Purpose

The OSE Development Server serves as both a hardware mismatched staging node for our Production Server and as a development server.

Security

Because this server is a staging server, it necessarily has mirrored state (ie: DBs & files) from production. This state contains very sensitive content including, for example, databases of our users' PII such as names, addresses, email addresses, usernames, and (hashed) passwords.

And because this server is also a development server, at any given time it's likely to be running untested code and insecure configurations.
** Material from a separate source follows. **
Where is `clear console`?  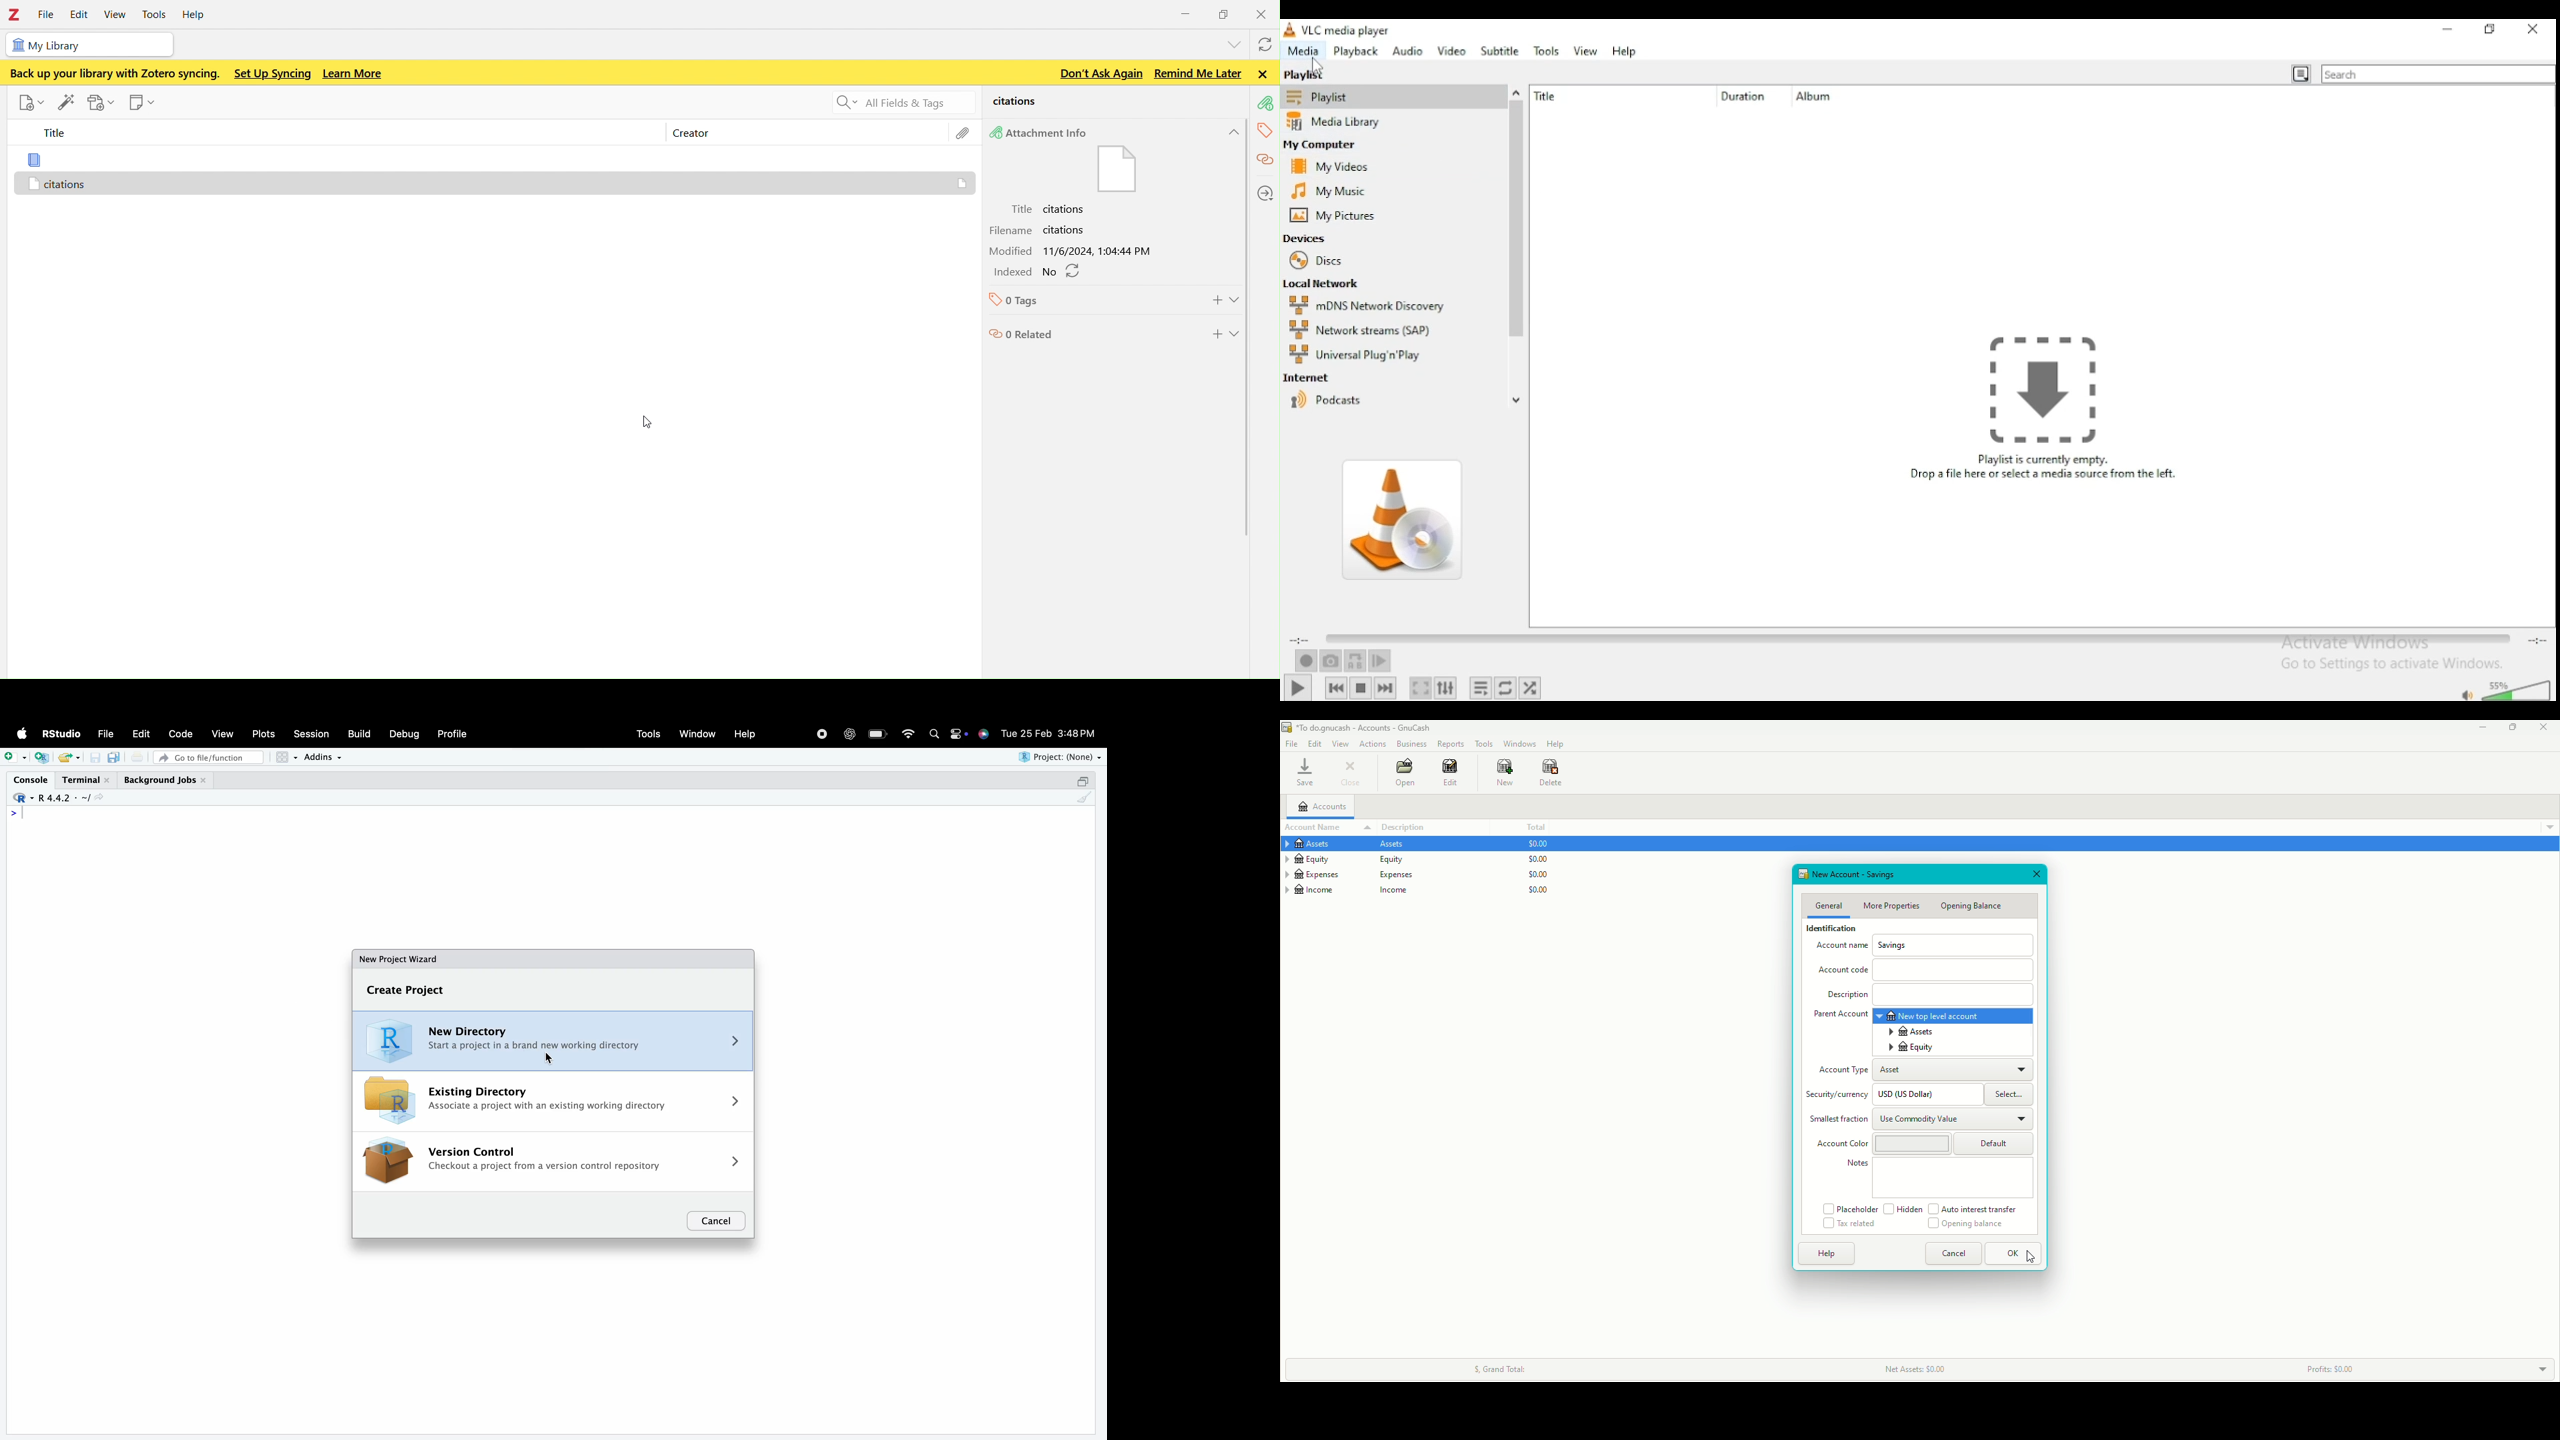
clear console is located at coordinates (1085, 797).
Therefore, to keep the data safe on this machine, only two services should be exposed on the Internet:

1. SSH
2. OpenVPN

All other traffic must be blocked by iptables.

Both of these services must be hardened. All developers working on the OSE Dev server should first authenticate to OpenVPN. Once given a "local" IP address by OpenVPN, they can freely & securely interact with the dev server.

Initial Creation (Aug 2019)

On August 1st, 2019 Marcin approved my (Michael Altfield) request to spend $100/year on a development server to facilitate the a POC for Discourse (and Askbot) without breaking prod.

The intention was to spin-up the cheapest hetzner cloud node with a 50G block volume. So a CX11 @ 2.49 EUR/mo w/ 1 vCPU, 2G RAM, & 20G disk) + 50G block storage @ 2.00 EUR/mo (total @ 4.49 EUR/mo). That's compared to our existing dedicated production server w/ 4 CPUs, 64G RAM, & 2x 250G disks @ 39 EUR/mo.